- **Aim**
Return the lines of the data below exactly, everything from the line containing "Task: Click the Projects icon in sidebar" down to the line containing "Image resolution: width=1404", with both of those lines included.

-- start --

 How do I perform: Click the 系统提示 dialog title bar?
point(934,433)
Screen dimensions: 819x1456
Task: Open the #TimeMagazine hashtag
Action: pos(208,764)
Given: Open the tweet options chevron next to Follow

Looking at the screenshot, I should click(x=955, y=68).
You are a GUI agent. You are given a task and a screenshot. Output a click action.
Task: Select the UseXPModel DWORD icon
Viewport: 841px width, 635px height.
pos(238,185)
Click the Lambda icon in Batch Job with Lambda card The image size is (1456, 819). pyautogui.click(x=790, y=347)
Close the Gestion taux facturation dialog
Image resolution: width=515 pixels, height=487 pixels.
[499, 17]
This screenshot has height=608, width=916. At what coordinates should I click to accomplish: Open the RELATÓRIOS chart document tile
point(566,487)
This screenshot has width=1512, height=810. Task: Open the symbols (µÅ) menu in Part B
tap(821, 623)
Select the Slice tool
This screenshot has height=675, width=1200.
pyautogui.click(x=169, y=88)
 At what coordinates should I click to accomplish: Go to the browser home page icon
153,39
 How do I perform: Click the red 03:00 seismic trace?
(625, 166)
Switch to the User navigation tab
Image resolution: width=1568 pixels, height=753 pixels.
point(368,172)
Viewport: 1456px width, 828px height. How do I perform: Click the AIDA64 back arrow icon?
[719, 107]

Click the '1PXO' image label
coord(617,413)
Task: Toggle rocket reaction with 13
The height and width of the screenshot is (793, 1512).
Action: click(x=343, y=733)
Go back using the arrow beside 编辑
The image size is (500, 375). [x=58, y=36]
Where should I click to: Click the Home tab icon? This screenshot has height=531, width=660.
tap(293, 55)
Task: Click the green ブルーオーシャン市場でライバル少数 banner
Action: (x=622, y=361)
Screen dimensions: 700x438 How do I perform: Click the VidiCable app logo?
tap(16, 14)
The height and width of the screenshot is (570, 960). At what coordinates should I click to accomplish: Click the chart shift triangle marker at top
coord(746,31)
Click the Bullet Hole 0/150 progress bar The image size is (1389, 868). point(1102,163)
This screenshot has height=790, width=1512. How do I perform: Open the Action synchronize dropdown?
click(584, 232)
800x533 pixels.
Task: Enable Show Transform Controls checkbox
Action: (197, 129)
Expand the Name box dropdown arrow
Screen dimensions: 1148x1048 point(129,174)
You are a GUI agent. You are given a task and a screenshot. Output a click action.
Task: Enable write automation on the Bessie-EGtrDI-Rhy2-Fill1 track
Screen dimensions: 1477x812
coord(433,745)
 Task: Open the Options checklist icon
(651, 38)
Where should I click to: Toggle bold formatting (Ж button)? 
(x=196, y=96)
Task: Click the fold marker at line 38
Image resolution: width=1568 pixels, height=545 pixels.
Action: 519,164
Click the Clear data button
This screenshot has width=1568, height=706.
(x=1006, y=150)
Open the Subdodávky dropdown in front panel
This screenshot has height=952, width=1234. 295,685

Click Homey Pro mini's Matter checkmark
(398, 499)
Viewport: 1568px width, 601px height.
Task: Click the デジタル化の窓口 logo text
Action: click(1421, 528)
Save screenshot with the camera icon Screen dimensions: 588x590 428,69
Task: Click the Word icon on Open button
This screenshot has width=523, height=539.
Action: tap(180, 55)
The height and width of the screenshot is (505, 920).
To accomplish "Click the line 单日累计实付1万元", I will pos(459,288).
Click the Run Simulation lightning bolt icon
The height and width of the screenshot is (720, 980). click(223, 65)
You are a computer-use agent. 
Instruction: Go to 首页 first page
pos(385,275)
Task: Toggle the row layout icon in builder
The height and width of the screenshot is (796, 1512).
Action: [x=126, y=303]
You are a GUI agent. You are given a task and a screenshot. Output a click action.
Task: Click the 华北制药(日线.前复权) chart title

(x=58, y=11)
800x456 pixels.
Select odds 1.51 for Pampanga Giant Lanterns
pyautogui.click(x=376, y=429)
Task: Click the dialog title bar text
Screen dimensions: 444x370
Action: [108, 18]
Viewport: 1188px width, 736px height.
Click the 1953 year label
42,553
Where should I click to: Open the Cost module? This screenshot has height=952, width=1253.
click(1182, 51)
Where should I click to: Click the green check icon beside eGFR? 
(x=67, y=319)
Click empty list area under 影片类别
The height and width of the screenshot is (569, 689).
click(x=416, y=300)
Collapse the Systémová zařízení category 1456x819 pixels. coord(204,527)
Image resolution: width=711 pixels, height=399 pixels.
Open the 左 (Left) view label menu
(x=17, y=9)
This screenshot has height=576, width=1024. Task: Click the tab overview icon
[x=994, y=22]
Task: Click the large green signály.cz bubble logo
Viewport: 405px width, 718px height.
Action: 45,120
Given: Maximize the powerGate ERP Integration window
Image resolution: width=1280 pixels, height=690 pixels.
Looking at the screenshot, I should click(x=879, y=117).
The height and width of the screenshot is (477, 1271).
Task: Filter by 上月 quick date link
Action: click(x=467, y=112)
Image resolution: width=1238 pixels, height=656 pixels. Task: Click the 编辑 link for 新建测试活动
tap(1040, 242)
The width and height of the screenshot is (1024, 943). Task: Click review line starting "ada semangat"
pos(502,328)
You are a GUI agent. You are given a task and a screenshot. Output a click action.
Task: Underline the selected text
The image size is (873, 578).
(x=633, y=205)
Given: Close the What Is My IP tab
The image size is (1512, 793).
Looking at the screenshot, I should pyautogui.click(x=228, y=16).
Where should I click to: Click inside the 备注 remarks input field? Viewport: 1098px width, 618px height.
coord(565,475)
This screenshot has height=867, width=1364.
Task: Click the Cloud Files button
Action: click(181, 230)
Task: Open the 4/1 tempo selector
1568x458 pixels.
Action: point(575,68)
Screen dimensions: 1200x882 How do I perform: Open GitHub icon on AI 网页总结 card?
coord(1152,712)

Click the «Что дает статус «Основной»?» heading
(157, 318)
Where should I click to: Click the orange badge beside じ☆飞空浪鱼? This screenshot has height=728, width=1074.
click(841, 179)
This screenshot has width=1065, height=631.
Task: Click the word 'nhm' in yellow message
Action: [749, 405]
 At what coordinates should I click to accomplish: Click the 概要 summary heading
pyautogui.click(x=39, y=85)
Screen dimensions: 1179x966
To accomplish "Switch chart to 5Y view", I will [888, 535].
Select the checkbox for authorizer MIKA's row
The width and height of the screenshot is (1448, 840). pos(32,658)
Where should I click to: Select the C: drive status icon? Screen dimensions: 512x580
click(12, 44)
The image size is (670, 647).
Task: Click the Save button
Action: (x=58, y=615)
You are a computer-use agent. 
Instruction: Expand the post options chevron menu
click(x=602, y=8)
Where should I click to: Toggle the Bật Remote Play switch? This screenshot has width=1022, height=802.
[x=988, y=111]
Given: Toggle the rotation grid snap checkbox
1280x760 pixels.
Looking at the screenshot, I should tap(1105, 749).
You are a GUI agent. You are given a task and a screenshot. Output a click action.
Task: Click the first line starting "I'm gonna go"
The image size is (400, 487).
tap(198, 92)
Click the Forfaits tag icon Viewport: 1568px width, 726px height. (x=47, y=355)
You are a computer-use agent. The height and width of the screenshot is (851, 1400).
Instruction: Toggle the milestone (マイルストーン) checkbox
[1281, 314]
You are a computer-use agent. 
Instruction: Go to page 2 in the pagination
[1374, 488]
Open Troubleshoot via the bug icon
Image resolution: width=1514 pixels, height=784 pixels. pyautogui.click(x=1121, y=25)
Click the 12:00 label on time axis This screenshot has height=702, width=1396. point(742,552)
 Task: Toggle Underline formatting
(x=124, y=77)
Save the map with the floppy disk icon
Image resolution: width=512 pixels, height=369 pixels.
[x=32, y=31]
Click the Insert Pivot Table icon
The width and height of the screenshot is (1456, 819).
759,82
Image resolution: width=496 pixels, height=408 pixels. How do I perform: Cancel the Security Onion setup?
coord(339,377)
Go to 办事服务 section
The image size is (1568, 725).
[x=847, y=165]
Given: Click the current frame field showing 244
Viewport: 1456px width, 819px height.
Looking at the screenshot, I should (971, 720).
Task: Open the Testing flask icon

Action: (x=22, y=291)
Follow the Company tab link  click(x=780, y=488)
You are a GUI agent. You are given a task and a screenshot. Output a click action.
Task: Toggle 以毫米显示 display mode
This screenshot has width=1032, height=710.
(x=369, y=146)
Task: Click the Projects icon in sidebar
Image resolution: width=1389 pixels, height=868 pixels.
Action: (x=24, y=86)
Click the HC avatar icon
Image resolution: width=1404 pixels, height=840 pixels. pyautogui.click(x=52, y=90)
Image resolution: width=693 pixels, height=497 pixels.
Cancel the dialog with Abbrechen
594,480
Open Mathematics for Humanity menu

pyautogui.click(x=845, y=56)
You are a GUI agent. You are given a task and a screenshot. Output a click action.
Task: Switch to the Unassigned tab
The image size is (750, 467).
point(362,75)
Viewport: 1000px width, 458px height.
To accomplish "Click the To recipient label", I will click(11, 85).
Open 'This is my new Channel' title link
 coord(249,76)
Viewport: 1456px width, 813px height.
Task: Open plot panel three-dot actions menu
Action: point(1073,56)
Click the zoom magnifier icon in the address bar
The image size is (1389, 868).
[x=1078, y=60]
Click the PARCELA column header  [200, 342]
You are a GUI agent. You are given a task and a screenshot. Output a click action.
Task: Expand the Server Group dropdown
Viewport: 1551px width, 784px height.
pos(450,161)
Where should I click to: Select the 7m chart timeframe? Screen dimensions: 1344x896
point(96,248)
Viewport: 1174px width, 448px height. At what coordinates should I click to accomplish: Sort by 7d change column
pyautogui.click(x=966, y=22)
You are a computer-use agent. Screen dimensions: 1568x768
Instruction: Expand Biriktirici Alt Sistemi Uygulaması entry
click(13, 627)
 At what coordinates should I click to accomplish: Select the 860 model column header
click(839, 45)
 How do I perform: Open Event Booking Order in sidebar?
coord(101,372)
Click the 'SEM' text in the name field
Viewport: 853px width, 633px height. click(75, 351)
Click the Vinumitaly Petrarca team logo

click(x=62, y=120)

-- end --

- **Reply**
Task: Click the Projects icon in sidebar
Image resolution: width=1389 pixels, height=868 pixels.
Action: (x=24, y=86)
Click the HC avatar icon
Image resolution: width=1404 pixels, height=840 pixels. pyautogui.click(x=52, y=90)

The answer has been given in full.